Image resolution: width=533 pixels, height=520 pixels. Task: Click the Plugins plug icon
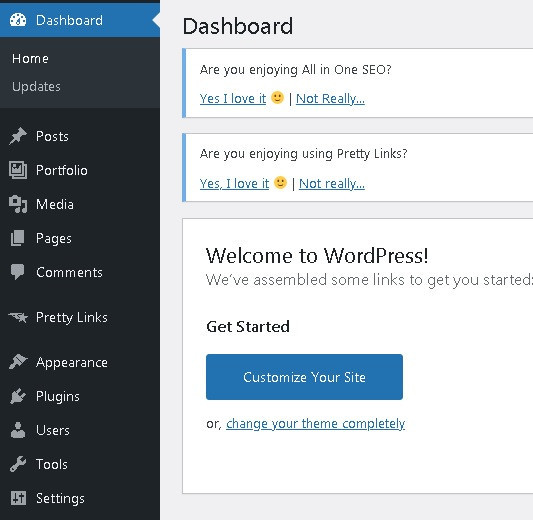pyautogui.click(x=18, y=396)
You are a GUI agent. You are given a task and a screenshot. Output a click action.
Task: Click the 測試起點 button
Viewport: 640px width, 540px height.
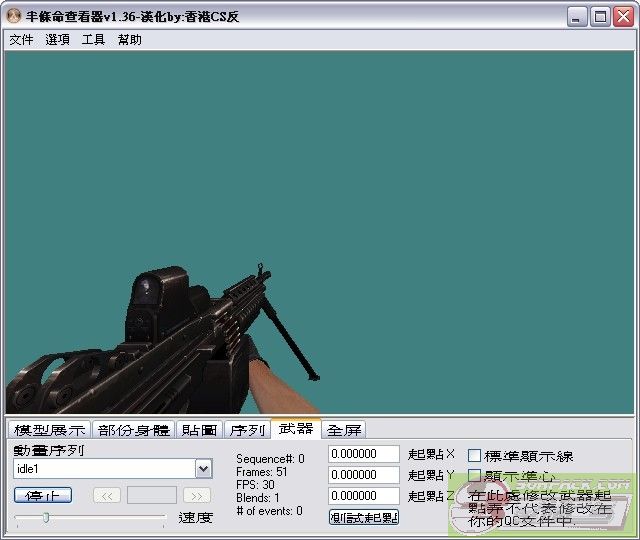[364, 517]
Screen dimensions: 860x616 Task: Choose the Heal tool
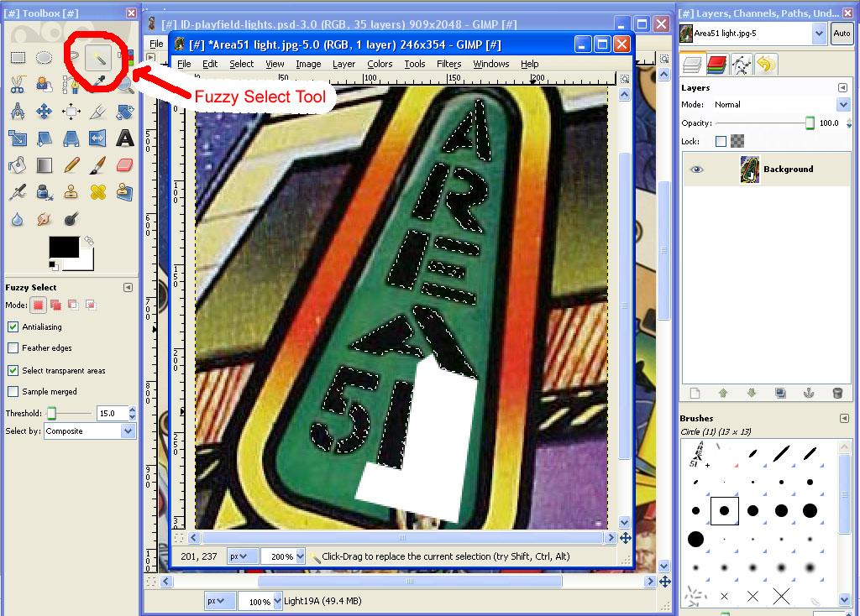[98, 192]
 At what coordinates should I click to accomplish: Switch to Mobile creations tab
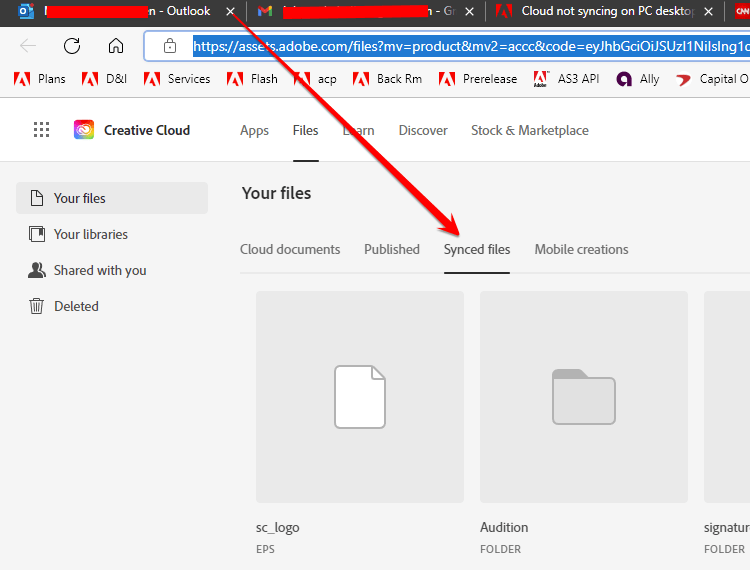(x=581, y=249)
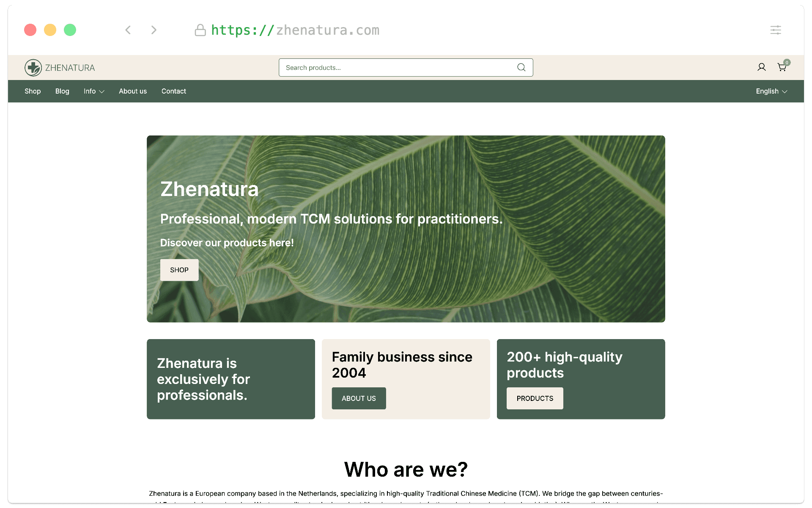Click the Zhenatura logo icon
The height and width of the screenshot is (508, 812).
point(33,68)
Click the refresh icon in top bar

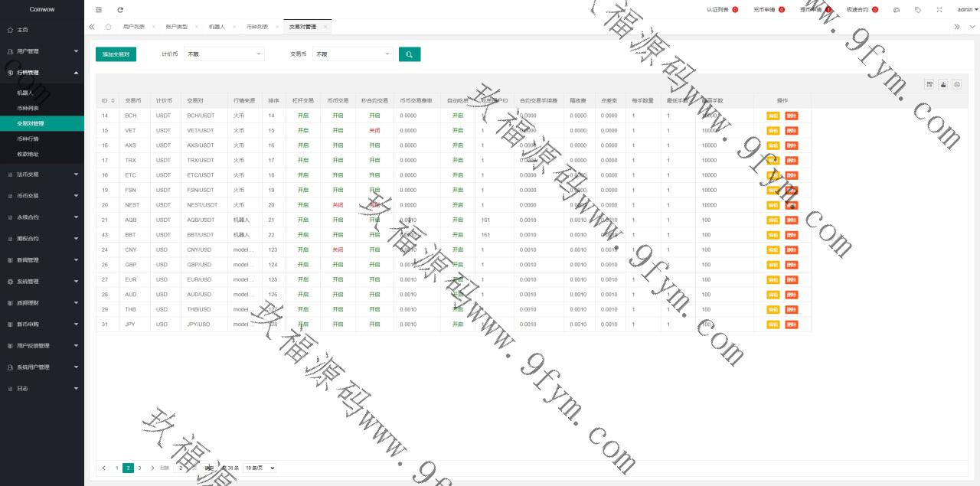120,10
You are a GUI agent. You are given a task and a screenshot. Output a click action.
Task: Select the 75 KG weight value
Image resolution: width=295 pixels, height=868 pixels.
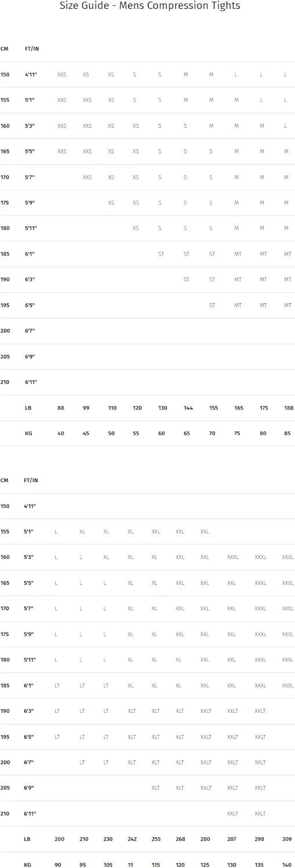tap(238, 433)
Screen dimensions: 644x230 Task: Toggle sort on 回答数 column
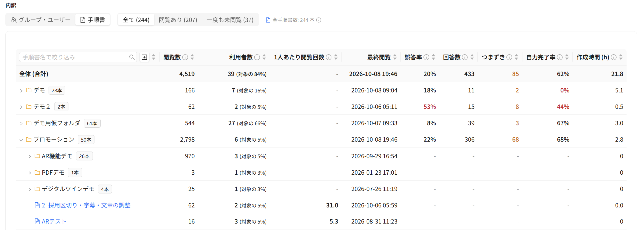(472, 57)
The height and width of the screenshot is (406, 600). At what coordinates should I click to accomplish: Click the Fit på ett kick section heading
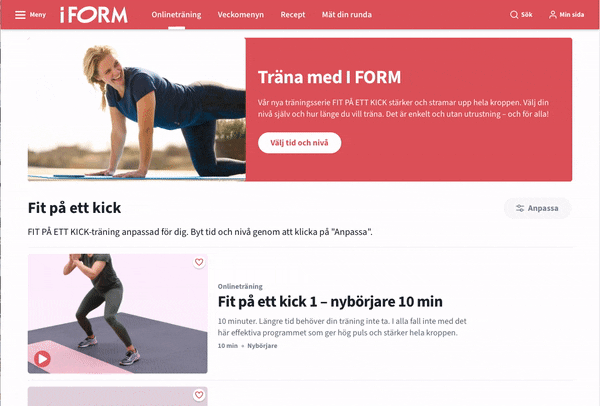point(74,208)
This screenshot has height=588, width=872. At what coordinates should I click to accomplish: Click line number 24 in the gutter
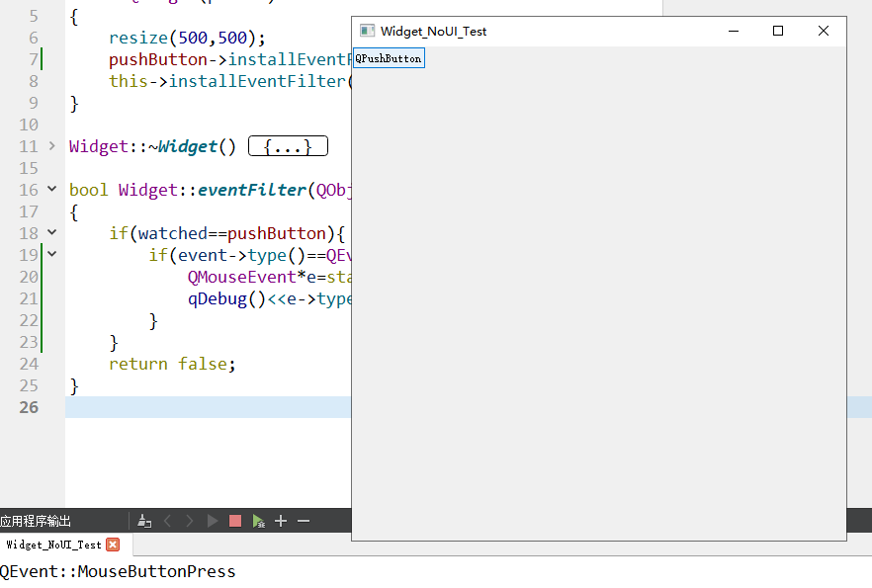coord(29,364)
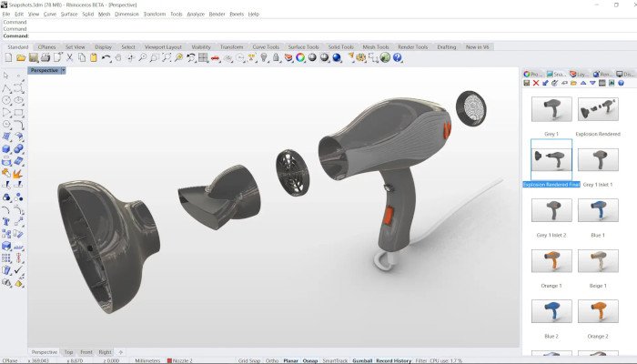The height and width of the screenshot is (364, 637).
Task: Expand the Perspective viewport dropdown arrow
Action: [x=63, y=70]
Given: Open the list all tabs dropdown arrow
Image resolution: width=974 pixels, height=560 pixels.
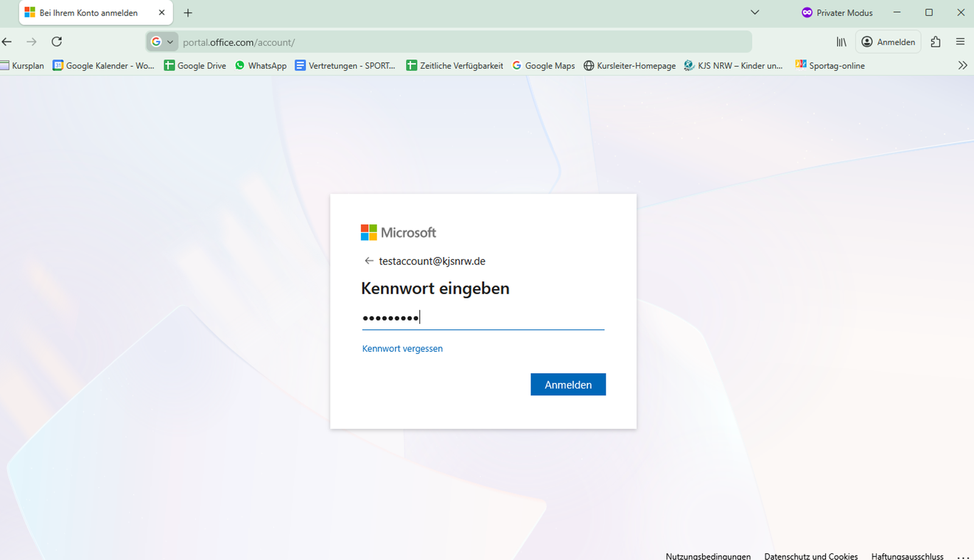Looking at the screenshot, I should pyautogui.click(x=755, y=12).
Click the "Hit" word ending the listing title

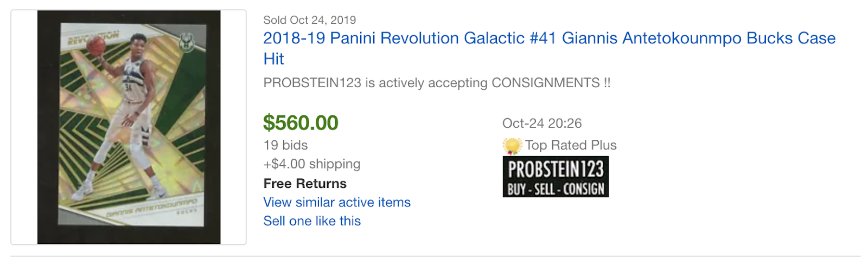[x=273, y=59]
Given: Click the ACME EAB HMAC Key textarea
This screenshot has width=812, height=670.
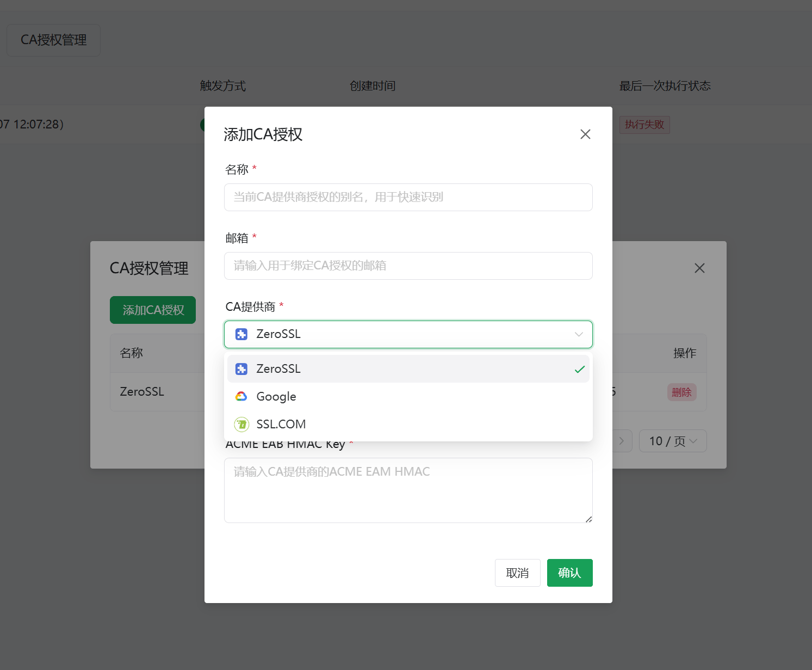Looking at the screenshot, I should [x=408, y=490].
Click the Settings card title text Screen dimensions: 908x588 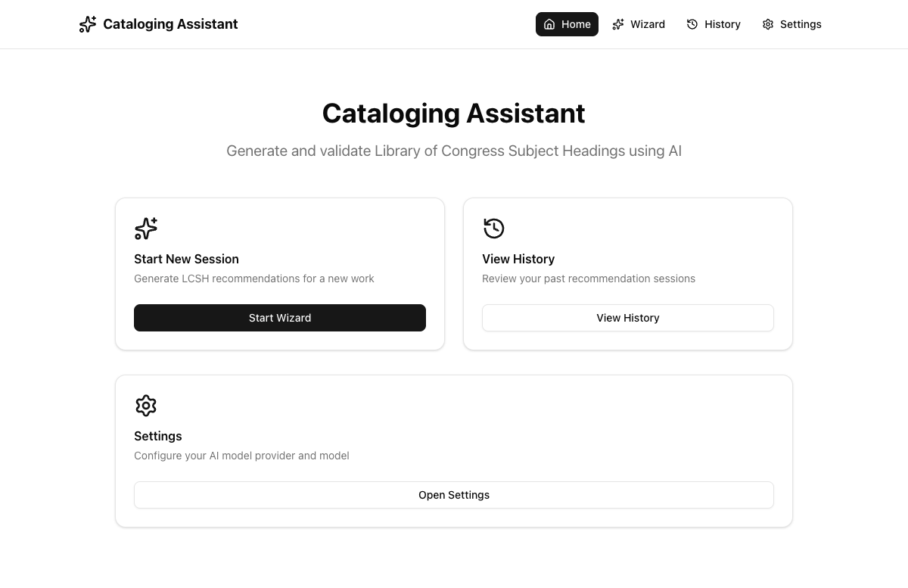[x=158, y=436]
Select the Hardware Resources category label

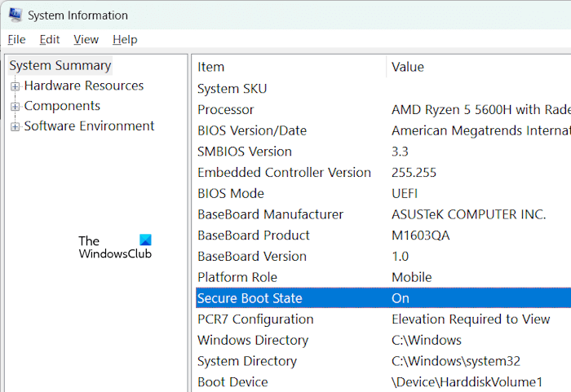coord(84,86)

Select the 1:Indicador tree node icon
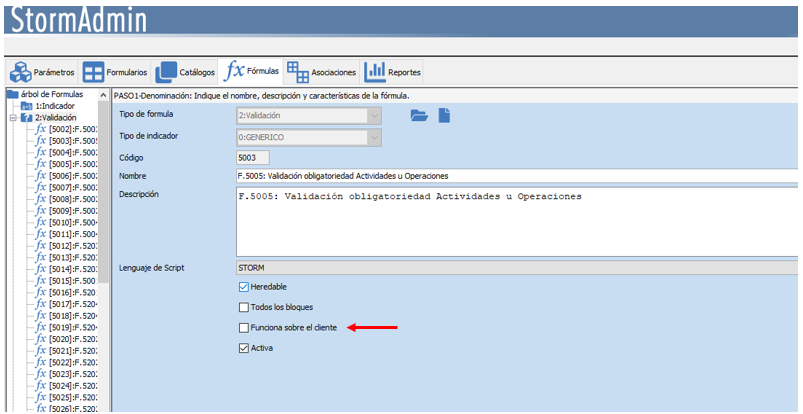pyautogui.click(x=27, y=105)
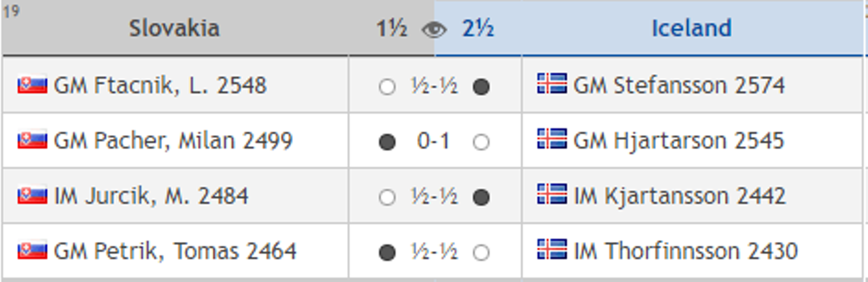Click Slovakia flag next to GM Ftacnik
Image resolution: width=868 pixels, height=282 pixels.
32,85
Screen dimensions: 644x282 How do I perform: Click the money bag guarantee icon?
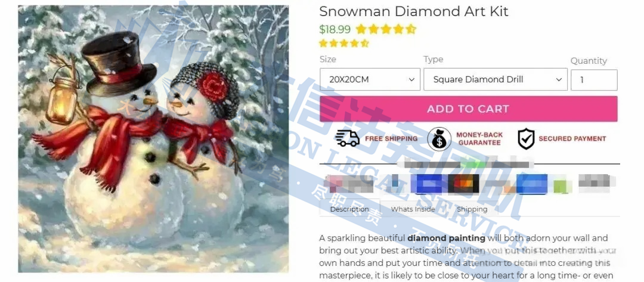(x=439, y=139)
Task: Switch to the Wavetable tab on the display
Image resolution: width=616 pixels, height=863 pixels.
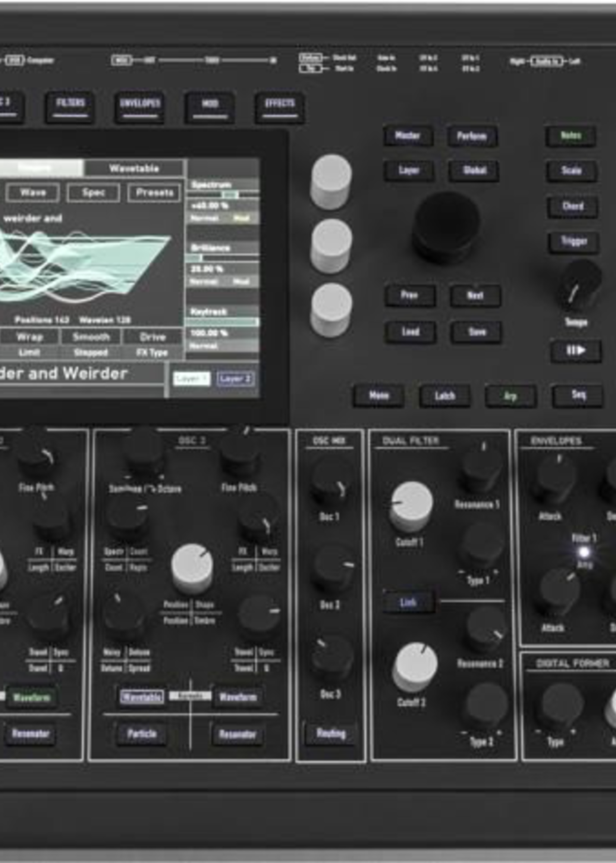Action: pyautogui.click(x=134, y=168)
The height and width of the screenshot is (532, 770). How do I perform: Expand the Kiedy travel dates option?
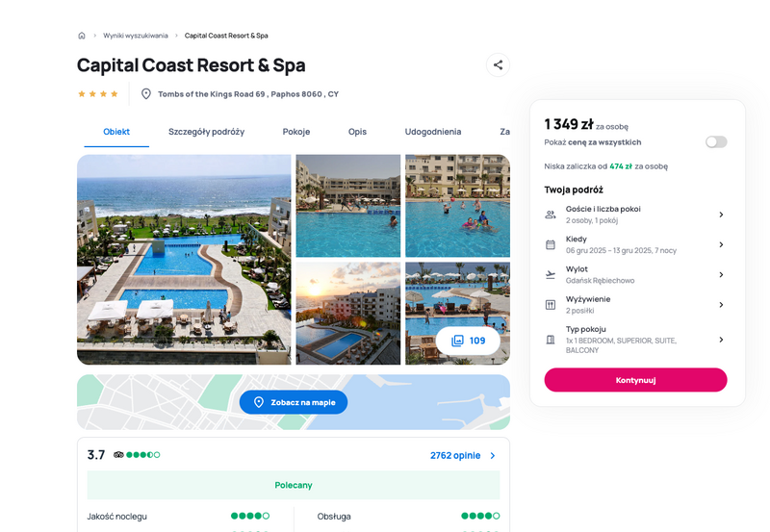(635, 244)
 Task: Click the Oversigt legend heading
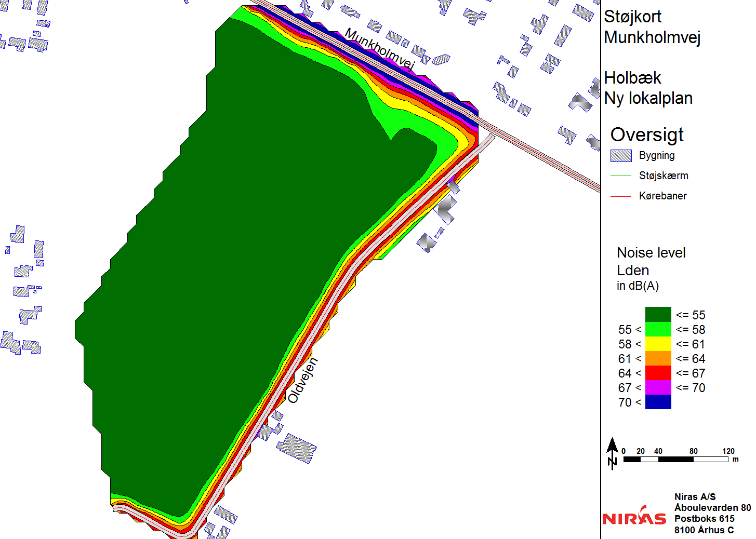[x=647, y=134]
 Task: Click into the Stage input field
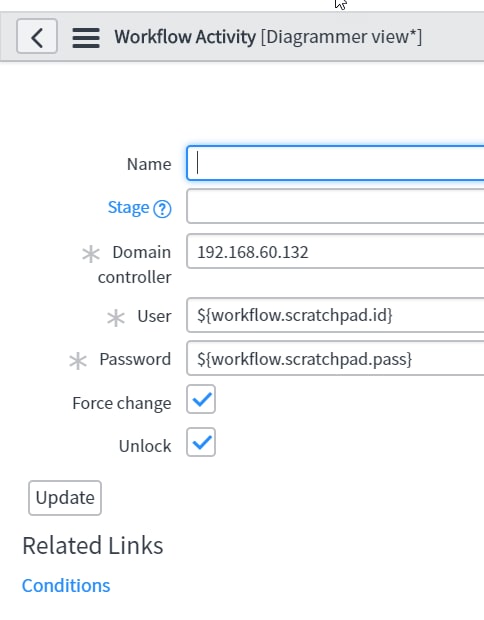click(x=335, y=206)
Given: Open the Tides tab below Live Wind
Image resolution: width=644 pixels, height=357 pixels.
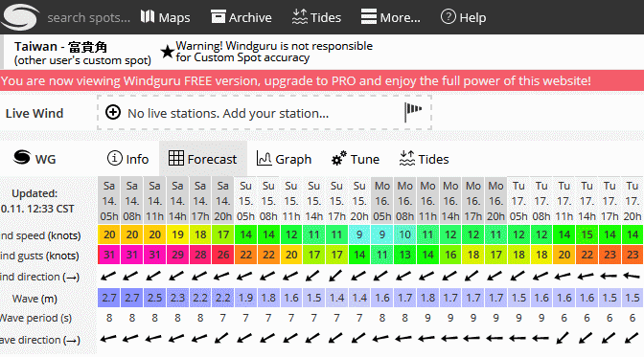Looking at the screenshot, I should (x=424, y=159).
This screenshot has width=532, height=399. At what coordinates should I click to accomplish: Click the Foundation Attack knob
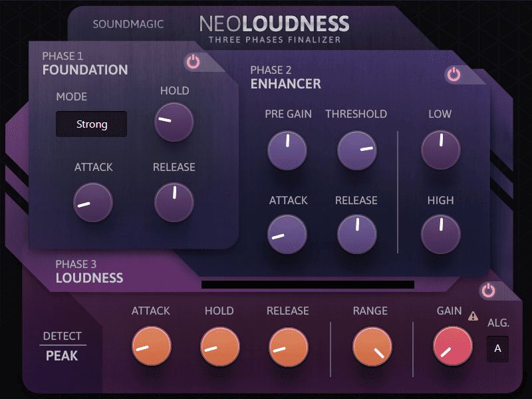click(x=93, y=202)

--------------------

◆ Task statement:
Could you write out exactly the lines of the data above that run from the one holding "Select the Hardware Resources category label" to the one holding "Task: Switch to", with both ends in and all pictures out?

◆ Finished task:
Select the Hardware Resources category label

coord(84,86)

Select the 1:Indicador tree node icon
pyautogui.click(x=27, y=105)
Click Slovakia flag next to GM Ftacnik
Image resolution: width=868 pixels, height=282 pixels.
32,85
Screen dimensions: 644x282 How do I perform: Click the money bag guarantee icon?
(x=439, y=139)
Task: Switch to the Wavetable tab on the display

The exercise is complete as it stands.